On a dit beaucoup de mal de la cohabitation ; disons d’elle un peu de bien. Lors d’une cohabitation, l’exécutif est en partie contrôlé par le parlement pour ce qui concerne le Premier Ministre. Comme l’a rappelé M. Mitterrand, ce Premier Ministre a les mains libres tant qu’il agit en étroite collaboration avec le parlement : en clair lorsqu’il fait voter les lois. En revanche, la pratique des ordonnances est bloquée si le Président s’y oppose. C’est dire que durant la cohabitation, le centre de la vie politique peut se déplacer lentement du gouvernement vers l’Assemblée. Cela comporte le resaisissement du débat parlementaire, et par conséquent, la possibilité pour des hommes politiques de la majorité de jouer un rôle effectif. Le Premier Ministre, dès lors, a un rôle clé, car il ne doit pas être prisonnier de sa majorité. La véritable victoire de M. Mitterrand en 1988 a peut-être été de faire oublier la maîtrise de M. Chirac dans des circonstances difficiles. La place du Premier Ministre n’était pas encore très clairement marquée. Si une seconde cohabitation se produisait, elle pourrait l’être plus nettement. L’image de la présidence en sera affectée. Le Président aurait un rôle d’arbitre actif, marqué politiquement, au sens où ses choix seraient affichés et sa latitude pour agir assez grande. Ce rôle n’est pas tout à fait nouveau.

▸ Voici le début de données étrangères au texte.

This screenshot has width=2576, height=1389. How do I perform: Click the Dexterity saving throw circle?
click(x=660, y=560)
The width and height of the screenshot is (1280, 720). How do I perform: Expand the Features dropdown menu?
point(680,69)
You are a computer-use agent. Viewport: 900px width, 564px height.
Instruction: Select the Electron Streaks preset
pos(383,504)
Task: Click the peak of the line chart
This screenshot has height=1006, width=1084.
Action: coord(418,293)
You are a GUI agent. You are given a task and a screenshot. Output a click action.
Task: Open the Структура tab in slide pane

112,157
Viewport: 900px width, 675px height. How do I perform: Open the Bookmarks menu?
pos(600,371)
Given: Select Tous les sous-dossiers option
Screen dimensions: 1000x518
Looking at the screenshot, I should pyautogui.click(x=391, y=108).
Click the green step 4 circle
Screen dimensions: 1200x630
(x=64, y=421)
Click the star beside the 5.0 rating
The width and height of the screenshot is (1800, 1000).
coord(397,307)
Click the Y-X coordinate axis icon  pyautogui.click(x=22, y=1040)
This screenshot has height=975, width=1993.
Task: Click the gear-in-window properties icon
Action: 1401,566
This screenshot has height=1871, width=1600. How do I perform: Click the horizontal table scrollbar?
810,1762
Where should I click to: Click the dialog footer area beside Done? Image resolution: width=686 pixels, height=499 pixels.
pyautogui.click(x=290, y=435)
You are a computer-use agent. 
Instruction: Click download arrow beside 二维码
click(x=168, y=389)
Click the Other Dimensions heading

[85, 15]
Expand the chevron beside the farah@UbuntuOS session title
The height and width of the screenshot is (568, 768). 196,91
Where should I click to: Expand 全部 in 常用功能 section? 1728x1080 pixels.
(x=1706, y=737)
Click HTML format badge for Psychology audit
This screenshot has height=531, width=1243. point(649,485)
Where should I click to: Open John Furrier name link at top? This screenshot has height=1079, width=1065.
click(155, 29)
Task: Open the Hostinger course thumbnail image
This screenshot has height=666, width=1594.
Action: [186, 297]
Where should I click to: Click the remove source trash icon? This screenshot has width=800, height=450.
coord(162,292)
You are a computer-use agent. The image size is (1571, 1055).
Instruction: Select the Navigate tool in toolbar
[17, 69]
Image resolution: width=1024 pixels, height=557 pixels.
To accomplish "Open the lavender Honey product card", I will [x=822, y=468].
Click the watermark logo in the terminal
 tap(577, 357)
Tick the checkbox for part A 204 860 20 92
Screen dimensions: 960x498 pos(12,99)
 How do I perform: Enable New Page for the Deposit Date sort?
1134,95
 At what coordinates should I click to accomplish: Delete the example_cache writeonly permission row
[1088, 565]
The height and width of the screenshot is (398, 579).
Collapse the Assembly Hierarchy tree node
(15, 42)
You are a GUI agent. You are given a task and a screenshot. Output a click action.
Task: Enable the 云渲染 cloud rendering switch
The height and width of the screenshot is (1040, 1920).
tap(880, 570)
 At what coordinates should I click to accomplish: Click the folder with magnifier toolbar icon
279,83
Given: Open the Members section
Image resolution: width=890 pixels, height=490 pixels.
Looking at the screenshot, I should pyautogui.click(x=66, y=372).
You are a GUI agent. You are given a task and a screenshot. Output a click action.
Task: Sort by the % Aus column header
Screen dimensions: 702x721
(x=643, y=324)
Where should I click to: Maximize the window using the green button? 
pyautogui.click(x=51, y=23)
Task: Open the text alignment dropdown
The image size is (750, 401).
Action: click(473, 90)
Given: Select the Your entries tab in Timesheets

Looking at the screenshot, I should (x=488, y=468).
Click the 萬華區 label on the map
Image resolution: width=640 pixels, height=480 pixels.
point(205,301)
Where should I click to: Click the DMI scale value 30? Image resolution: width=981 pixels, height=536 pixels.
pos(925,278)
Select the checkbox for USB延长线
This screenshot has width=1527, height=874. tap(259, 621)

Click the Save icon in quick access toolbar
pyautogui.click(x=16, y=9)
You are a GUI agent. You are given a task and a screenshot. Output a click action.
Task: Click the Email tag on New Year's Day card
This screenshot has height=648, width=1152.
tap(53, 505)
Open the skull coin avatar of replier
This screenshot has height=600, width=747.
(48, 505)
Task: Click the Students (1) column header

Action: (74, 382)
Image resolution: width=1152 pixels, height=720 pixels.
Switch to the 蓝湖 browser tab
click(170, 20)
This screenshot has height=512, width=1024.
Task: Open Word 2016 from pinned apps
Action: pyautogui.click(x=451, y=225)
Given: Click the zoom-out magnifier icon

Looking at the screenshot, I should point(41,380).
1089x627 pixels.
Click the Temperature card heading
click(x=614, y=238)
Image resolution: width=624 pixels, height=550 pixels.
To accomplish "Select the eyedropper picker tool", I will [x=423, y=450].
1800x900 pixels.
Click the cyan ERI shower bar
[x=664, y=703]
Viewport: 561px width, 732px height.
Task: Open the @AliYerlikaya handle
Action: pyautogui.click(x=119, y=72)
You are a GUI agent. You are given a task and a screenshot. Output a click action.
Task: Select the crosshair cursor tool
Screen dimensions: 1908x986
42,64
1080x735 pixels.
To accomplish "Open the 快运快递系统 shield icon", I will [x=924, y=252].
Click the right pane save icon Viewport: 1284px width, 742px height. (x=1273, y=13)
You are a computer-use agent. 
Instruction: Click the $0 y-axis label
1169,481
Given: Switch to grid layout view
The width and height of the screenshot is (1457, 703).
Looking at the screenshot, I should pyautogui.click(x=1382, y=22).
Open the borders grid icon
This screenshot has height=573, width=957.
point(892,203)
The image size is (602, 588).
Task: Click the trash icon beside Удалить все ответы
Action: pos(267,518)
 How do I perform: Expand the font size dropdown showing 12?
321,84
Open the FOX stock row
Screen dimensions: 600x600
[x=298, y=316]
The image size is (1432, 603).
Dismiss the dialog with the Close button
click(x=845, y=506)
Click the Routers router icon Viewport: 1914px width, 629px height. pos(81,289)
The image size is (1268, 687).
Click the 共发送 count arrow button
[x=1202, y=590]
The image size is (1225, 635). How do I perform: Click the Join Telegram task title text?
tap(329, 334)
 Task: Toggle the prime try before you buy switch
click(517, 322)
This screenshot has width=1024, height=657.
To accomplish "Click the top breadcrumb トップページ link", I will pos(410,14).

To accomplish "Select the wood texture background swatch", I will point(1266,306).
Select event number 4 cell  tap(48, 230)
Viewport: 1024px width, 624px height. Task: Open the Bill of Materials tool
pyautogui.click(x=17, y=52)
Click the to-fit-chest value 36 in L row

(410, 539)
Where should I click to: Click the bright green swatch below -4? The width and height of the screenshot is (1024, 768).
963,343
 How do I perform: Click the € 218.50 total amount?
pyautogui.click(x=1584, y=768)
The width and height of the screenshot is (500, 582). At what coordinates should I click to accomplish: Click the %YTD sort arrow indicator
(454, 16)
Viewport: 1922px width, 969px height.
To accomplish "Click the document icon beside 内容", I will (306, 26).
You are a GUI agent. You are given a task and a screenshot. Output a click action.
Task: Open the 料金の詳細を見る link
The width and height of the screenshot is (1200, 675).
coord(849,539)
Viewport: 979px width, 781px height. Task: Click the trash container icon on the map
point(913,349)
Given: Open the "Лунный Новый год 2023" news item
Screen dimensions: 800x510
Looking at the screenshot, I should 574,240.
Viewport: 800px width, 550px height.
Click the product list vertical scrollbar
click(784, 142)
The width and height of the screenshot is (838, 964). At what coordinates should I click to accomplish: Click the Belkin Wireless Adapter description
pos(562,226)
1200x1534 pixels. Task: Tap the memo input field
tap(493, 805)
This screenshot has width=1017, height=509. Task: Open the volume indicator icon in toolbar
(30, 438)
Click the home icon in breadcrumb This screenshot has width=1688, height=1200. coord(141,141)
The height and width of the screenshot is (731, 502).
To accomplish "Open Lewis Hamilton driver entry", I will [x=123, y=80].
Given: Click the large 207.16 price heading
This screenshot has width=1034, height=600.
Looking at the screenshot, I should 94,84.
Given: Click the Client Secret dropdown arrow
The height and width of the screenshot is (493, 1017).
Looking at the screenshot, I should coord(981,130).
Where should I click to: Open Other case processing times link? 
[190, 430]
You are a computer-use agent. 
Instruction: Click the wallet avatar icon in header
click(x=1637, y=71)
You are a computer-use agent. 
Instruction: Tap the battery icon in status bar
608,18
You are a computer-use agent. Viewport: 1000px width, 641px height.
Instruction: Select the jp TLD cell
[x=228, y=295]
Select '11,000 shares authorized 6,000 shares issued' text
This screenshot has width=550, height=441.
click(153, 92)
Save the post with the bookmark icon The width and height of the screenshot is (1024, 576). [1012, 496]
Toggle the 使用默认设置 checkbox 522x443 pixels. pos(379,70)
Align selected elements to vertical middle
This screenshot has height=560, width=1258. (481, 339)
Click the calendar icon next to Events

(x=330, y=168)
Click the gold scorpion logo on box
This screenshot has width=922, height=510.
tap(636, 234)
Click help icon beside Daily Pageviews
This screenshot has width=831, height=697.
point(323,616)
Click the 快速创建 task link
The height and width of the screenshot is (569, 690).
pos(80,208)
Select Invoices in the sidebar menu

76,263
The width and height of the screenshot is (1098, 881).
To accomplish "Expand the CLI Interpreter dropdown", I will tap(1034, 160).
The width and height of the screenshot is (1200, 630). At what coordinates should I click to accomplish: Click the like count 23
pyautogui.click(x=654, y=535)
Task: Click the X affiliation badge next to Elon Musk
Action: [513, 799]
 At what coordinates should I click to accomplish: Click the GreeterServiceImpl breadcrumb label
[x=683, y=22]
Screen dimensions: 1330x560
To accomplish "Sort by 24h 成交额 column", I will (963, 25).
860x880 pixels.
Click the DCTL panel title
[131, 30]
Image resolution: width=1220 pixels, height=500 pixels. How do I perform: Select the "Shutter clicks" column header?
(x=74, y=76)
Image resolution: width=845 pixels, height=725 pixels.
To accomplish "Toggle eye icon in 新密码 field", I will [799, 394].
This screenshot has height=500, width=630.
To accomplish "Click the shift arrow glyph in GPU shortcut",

Un détour par l’histoire nous rappelle qu’un autre Président en avait rêvé : Millerand, en 1924. Mais la IIIe République ne se prêtait pas à ce rêve. La Ve le pourrait-elle ?

La nouvelle donne institutionnelle peut donc se résumer ainsi : les Français ont à choisir entre un régime marqué par la prééminence de la présidence lorsque les majorités parlementaire et présidentielle coïncident et un régime plus parlementaire en cas de désaccord. Equilibre instable ou harmonie enfin trouvée pour la Ve République ? Question d’hommes, plus que d’institutions.